*** Begin section ***

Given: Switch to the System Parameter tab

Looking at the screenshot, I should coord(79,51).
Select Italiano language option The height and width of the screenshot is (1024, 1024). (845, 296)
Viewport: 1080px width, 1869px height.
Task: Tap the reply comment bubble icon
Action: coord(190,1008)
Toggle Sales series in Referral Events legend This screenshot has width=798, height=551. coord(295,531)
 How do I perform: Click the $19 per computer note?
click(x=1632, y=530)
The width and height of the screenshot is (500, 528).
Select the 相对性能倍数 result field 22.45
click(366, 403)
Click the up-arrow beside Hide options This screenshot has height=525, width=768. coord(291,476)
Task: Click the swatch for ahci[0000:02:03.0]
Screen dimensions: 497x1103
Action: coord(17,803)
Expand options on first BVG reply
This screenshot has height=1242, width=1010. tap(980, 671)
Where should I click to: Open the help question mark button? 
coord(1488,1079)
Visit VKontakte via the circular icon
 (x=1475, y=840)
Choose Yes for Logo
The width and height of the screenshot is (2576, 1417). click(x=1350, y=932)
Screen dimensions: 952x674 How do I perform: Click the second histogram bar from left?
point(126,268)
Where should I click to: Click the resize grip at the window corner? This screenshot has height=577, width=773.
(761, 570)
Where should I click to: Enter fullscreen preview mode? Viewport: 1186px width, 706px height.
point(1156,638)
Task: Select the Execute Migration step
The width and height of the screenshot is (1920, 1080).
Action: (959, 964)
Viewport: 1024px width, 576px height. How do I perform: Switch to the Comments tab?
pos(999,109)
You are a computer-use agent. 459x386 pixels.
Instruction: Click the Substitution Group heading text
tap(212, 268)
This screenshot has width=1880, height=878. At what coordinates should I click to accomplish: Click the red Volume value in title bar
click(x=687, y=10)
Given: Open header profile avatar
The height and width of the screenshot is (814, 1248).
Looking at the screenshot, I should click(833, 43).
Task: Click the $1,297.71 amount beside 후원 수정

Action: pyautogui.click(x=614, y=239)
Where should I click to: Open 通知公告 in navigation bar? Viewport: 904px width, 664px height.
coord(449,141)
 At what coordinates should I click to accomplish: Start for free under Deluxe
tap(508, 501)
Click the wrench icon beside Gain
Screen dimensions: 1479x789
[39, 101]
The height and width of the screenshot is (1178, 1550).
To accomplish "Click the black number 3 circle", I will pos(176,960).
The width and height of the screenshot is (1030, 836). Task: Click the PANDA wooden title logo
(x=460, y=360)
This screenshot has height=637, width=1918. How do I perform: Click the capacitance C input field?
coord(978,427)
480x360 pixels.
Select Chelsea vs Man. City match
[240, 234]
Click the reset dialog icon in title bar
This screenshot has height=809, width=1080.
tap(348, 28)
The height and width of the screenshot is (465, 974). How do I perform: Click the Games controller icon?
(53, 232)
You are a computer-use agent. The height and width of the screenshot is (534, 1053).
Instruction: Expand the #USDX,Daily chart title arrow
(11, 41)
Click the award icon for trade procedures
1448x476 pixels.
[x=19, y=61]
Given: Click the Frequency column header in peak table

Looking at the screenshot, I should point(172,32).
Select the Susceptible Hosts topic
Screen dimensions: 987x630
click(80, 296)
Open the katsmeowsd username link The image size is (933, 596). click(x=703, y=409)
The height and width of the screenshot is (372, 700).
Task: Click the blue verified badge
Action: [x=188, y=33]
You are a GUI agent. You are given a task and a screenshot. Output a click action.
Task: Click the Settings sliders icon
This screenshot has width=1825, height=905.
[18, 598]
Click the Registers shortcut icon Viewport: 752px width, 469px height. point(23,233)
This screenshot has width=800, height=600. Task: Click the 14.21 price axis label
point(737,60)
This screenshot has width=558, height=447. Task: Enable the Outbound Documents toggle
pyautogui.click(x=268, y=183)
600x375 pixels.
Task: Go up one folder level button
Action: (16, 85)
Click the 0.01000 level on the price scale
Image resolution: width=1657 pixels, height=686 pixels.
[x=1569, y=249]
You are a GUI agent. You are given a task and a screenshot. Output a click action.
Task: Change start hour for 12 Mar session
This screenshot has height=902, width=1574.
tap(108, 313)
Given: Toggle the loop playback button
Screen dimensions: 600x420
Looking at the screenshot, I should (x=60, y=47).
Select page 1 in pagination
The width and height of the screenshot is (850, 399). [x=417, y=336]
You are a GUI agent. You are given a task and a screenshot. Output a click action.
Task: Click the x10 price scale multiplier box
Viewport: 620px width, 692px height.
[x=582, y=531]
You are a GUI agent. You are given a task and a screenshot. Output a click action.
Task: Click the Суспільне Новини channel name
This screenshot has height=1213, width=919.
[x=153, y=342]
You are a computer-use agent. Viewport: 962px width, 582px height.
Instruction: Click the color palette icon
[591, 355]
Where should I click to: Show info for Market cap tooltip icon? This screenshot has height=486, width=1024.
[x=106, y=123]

*** End section ***

▸ Assigned task:
Whatever appears in the data above should be set down again exactly.

▸ Response to the task:
Given: Switch to the System Parameter tab

Looking at the screenshot, I should coord(79,51).
Select Italiano language option The height and width of the screenshot is (1024, 1024). (845, 296)
Viewport: 1080px width, 1869px height.
Task: Tap the reply comment bubble icon
Action: coord(190,1008)
Toggle Sales series in Referral Events legend This screenshot has width=798, height=551. coord(295,531)
 How do I perform: Click the $19 per computer note?
click(x=1632, y=530)
The width and height of the screenshot is (500, 528).
Select the 相对性能倍数 result field 22.45
click(366, 403)
Click the up-arrow beside Hide options This screenshot has height=525, width=768. coord(291,476)
Task: Click the swatch for ahci[0000:02:03.0]
Screen dimensions: 497x1103
Action: coord(17,803)
Expand options on first BVG reply
This screenshot has height=1242, width=1010. tap(980, 671)
Where should I click to: Open the help question mark button? 
coord(1488,1079)
Visit VKontakte via the circular icon
 (x=1475, y=840)
Choose Yes for Logo
The width and height of the screenshot is (2576, 1417). click(x=1350, y=932)
Screen dimensions: 952x674 How do I perform: Click the second histogram bar from left?
point(126,268)
Where should I click to: Click the resize grip at the window corner? This screenshot has height=577, width=773.
(761, 570)
Where should I click to: Enter fullscreen preview mode? Viewport: 1186px width, 706px height.
point(1156,638)
Task: Select the Execute Migration step
The width and height of the screenshot is (1920, 1080).
Action: (959, 964)
Viewport: 1024px width, 576px height. How do I perform: Switch to the Comments tab?
pos(999,109)
You are a computer-use agent. 459x386 pixels.
Instruction: Click the Substitution Group heading text
tap(212, 268)
This screenshot has width=1880, height=878. At what coordinates should I click to accomplish: Click the red Volume value in title bar
click(x=687, y=10)
Given: Open header profile avatar
The height and width of the screenshot is (814, 1248).
Looking at the screenshot, I should click(833, 43).
Task: Click the $1,297.71 amount beside 후원 수정

Action: pyautogui.click(x=614, y=239)
Where should I click to: Open 通知公告 in navigation bar? Viewport: 904px width, 664px height.
coord(449,141)
 At what coordinates should I click to accomplish: Start for free under Deluxe
tap(508, 501)
Click the wrench icon beside Gain
Screen dimensions: 1479x789
[39, 101]
The height and width of the screenshot is (1178, 1550).
To accomplish "Click the black number 3 circle", I will pos(176,960).
The width and height of the screenshot is (1030, 836). Task: Click the PANDA wooden title logo
(x=460, y=360)
This screenshot has height=637, width=1918. How do I perform: Click the capacitance C input field?
coord(978,427)
480x360 pixels.
Select Chelsea vs Man. City match
[240, 234]
Click the reset dialog icon in title bar
This screenshot has height=809, width=1080.
tap(348, 28)
The height and width of the screenshot is (465, 974). How do I perform: Click the Games controller icon?
(53, 232)
You are a computer-use agent. The height and width of the screenshot is (534, 1053).
Instruction: Expand the #USDX,Daily chart title arrow
(11, 41)
Click the award icon for trade procedures
1448x476 pixels.
[x=19, y=61]
Given: Click the Frequency column header in peak table

Looking at the screenshot, I should point(172,32).
Select the Susceptible Hosts topic
Screen dimensions: 987x630
click(80, 296)
Open the katsmeowsd username link The image size is (933, 596). click(x=703, y=409)
The height and width of the screenshot is (372, 700).
Task: Click the blue verified badge
Action: [x=188, y=33]
You are a GUI agent. You are given a task and a screenshot. Output a click action.
Task: Click the Settings sliders icon
This screenshot has width=1825, height=905.
[18, 598]
Click the Registers shortcut icon Viewport: 752px width, 469px height. point(23,233)
This screenshot has width=800, height=600. Task: Click the 14.21 price axis label
point(737,60)
This screenshot has width=558, height=447. Task: Enable the Outbound Documents toggle
pyautogui.click(x=268, y=183)
600x375 pixels.
Task: Go up one folder level button
Action: (16, 85)
Click the 0.01000 level on the price scale
Image resolution: width=1657 pixels, height=686 pixels.
[x=1569, y=249]
You are a GUI agent. You are given a task and a screenshot. Output a click action.
Task: Change start hour for 12 Mar session
This screenshot has height=902, width=1574.
tap(108, 313)
Given: Toggle the loop playback button
Screen dimensions: 600x420
Looking at the screenshot, I should (x=60, y=47).
Select page 1 in pagination
The width and height of the screenshot is (850, 399). [x=417, y=336]
You are a GUI agent. You are given a task and a screenshot. Output a click action.
Task: Click the x10 price scale multiplier box
Viewport: 620px width, 692px height.
[x=582, y=531]
You are a GUI agent. You are given a task and a screenshot. Output a click action.
Task: Click the Суспільне Новини channel name
This screenshot has height=1213, width=919.
[x=153, y=342]
You are a computer-use agent. Viewport: 962px width, 582px height.
Instruction: Click the color palette icon
[591, 355]
Where should I click to: Show info for Market cap tooltip icon? This screenshot has height=486, width=1024.
[x=106, y=123]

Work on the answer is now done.